Problem requirements →
Repeat the lines from the one containing "You are a GUI" through the end of the listing exactly, both ends included. Do not carry over any pictures.

-- Available data follows --

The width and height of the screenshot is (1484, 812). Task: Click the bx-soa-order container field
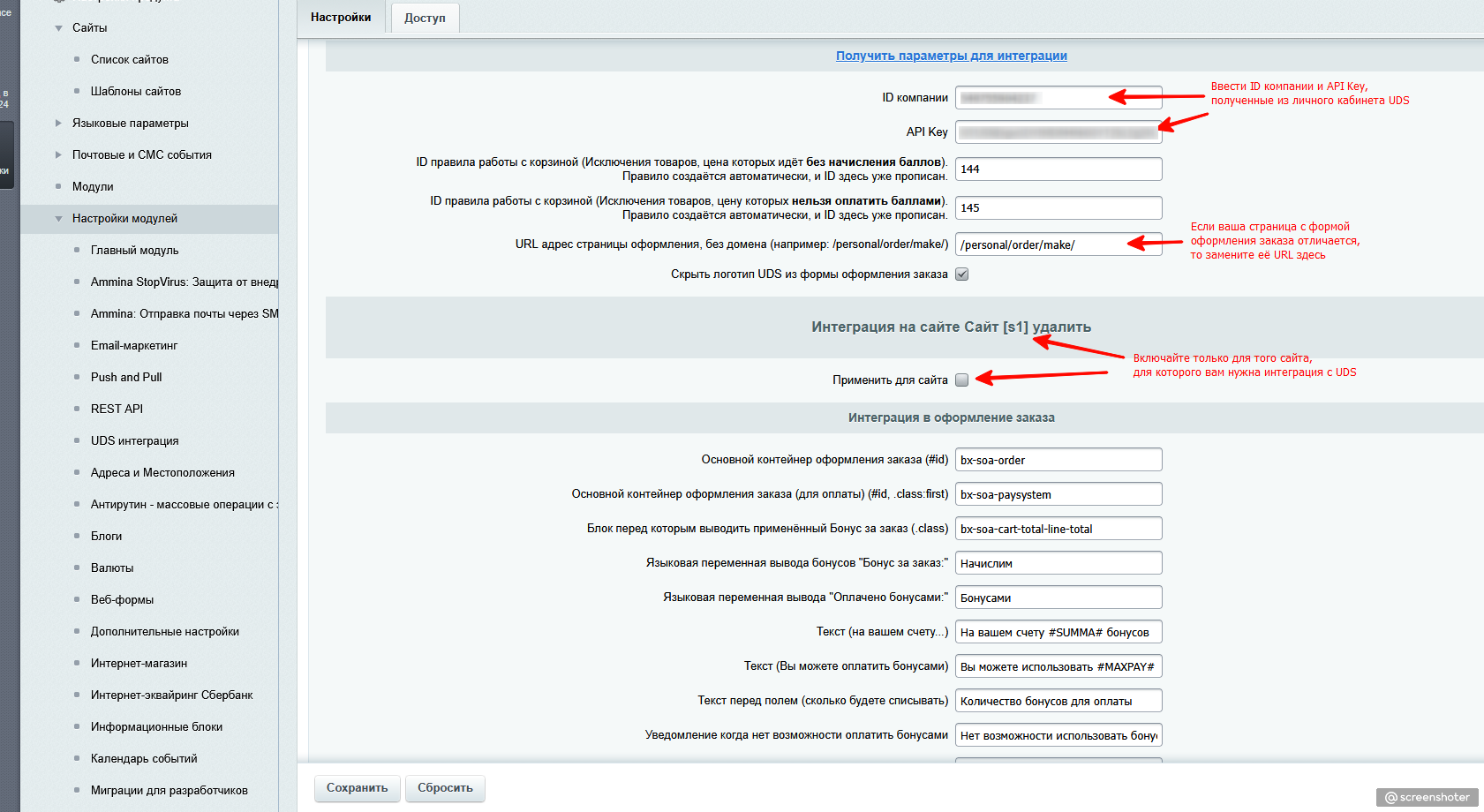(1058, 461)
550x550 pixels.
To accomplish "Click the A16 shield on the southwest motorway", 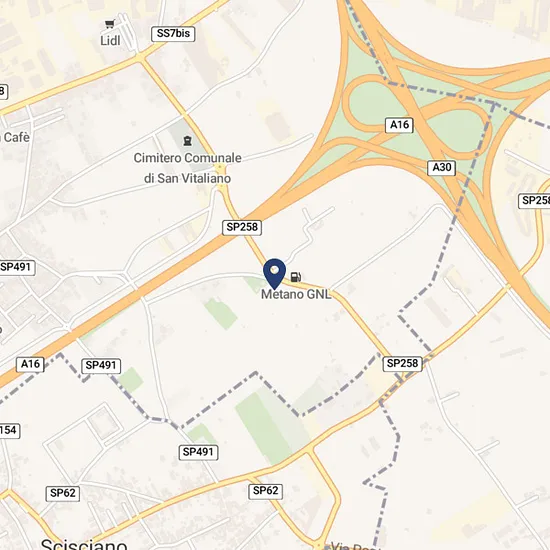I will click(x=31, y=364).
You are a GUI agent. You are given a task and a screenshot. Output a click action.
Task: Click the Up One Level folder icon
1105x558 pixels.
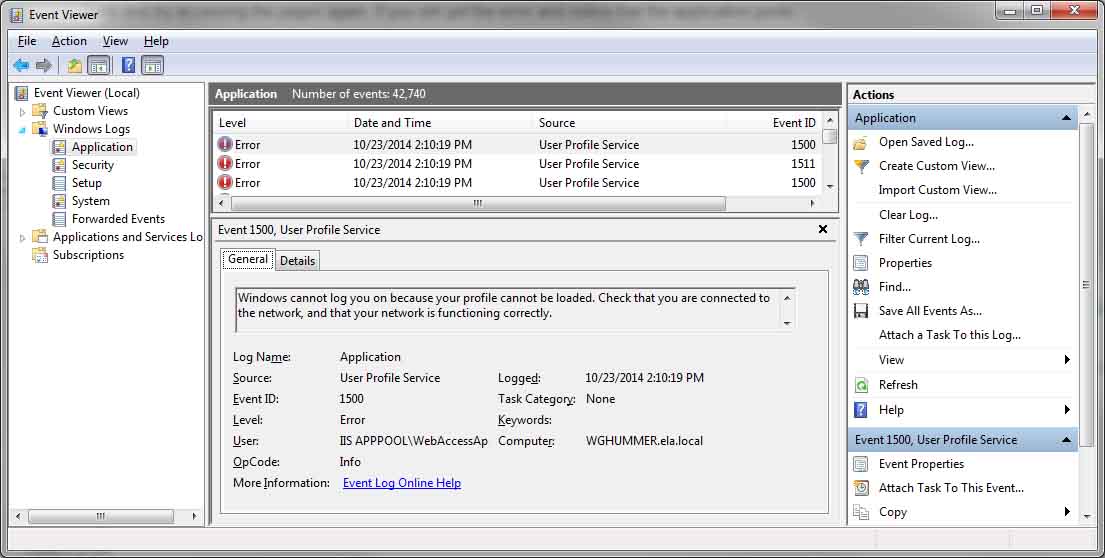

-- Available data concluded --

Exercise result →
You are a GUI agent. You are given a task and a screenshot. Output a click action.
Task: Click the Up One Level folder icon
1105x558 pixels.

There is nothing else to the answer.